1867: Leader in the purchase of Alaska from the Russian Empire.​
1868: Hoped President Andrew Johnson would be nominated by Democratic Party.​
1868: Endorsed Ulysses S. Grant for President on eve of the election.​
1868: Met twice with President elect Ulysses S. Grant.​
Embarked on a trip across North America by the new transcontinental Railroad.​
Met with Brigham Young in Salt Lake City, Utah Territory.​
1870: Embarked on another trip westbound around the world.​
1870 – 1871: Spent time in India, Middle East, and Europe.​

Died: October 10, 1872

Place of Death: Auburn, New York

Last Words: “Love one another”

Age at time of Death: 71 years old

Burial Place: Fort Hill Cemetery, Auburn, New York
  • His Funeral was attended by his friend Thurlow Weed and Harriet Tubman, President Ulysses S. Grant didn’t attend the funeral.
Seward 2.jpg
Last edited by a moderator:

John Hartwell

Forum Host
Aug 27, 2011
Central Massachusetts
I've read that during the first months of the civil war he proposed a war with some European powers to reunite the states.
He speculated that a foreign war might hold the country together. He certainly never advocated starting one.

At the beginning of 1860, Seward was the odds-on favorite to win the Republican nomination.
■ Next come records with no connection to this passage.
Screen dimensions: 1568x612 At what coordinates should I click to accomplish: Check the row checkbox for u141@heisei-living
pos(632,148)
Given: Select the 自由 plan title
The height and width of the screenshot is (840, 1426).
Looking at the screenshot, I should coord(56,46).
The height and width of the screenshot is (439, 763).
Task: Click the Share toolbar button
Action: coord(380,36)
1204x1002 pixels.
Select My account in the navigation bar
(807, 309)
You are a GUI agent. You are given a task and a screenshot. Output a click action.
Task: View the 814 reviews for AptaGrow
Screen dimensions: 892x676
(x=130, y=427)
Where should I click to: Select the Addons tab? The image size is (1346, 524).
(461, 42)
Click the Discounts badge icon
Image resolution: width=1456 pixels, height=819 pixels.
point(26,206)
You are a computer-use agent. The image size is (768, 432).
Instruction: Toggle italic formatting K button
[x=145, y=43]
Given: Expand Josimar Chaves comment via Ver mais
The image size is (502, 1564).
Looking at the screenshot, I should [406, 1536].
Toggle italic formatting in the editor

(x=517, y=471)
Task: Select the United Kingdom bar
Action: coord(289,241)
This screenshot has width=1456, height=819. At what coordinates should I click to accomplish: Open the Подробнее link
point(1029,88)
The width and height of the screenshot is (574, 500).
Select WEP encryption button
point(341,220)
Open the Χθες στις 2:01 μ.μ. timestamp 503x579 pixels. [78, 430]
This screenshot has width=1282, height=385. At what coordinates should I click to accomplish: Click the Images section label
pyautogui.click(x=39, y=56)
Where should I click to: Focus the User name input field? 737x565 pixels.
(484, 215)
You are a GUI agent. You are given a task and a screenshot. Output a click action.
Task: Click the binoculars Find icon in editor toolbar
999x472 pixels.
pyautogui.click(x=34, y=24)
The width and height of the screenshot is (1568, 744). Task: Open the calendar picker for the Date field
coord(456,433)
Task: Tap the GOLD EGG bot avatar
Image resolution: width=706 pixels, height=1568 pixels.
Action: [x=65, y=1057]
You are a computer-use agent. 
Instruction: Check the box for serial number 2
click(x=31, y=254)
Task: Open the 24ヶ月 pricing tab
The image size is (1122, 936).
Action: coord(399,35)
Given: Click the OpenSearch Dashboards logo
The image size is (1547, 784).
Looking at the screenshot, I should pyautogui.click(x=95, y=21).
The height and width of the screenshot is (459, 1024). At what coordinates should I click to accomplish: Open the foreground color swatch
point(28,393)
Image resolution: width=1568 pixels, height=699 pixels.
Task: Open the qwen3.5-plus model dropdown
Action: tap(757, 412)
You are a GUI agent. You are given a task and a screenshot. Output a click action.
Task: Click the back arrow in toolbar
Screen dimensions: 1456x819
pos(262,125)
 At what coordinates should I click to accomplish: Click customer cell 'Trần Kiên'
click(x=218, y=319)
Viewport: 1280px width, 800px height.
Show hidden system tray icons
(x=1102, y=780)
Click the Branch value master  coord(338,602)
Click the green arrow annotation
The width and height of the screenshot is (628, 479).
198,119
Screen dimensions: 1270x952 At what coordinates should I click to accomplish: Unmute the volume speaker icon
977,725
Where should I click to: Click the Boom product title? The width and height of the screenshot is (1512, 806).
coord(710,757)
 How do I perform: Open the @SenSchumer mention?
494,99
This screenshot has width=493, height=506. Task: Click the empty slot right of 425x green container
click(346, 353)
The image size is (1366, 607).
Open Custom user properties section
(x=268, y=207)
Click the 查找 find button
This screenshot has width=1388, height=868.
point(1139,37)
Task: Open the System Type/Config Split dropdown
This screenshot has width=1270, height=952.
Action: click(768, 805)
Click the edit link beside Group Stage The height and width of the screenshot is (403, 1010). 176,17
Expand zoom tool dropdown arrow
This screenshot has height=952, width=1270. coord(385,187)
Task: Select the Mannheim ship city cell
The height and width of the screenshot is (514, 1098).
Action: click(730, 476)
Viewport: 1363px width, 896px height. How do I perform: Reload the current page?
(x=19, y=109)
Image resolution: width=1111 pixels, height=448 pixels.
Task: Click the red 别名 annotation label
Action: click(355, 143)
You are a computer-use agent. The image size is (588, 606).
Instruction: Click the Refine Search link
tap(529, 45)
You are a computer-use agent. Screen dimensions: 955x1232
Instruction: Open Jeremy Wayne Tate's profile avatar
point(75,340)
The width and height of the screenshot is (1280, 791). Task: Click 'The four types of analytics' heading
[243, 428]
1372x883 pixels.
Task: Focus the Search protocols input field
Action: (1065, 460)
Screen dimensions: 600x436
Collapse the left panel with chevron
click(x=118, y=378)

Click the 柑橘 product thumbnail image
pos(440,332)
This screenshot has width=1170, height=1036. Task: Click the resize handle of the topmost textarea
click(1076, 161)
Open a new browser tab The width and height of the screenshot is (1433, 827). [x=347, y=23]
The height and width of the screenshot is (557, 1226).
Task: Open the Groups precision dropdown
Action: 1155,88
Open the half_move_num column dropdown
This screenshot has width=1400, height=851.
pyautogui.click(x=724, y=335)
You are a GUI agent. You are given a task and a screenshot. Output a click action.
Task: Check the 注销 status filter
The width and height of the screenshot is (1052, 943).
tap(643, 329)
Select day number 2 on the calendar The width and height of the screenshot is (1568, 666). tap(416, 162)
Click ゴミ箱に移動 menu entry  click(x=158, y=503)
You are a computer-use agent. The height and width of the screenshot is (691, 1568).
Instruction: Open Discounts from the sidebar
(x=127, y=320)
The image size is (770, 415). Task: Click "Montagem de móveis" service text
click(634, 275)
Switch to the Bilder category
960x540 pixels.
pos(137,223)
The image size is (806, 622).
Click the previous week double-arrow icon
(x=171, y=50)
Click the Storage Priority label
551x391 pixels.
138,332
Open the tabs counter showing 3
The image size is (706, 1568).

Nobody was more shocked than he that he didn't get it. At first, he deeply doubted Lincoln's capacity to govern; but soon became Lincoln's hardest-working and most loyal supporter the the cabinet.

The Alaska purchase was "Seward's Folly," a complete waste of money!
Sep 15, 2018
South Texas
Just read a story and can't assure it's legitimacy but it is amusing. After the Hampton Roads Conference broke up Seward sent the Confederate Commissioners a bucket of champagne. It was delivered by a Black oarsman in a rowboat. Seward supposedly hollered to the Southerners "Keep the champagne but return the Negro."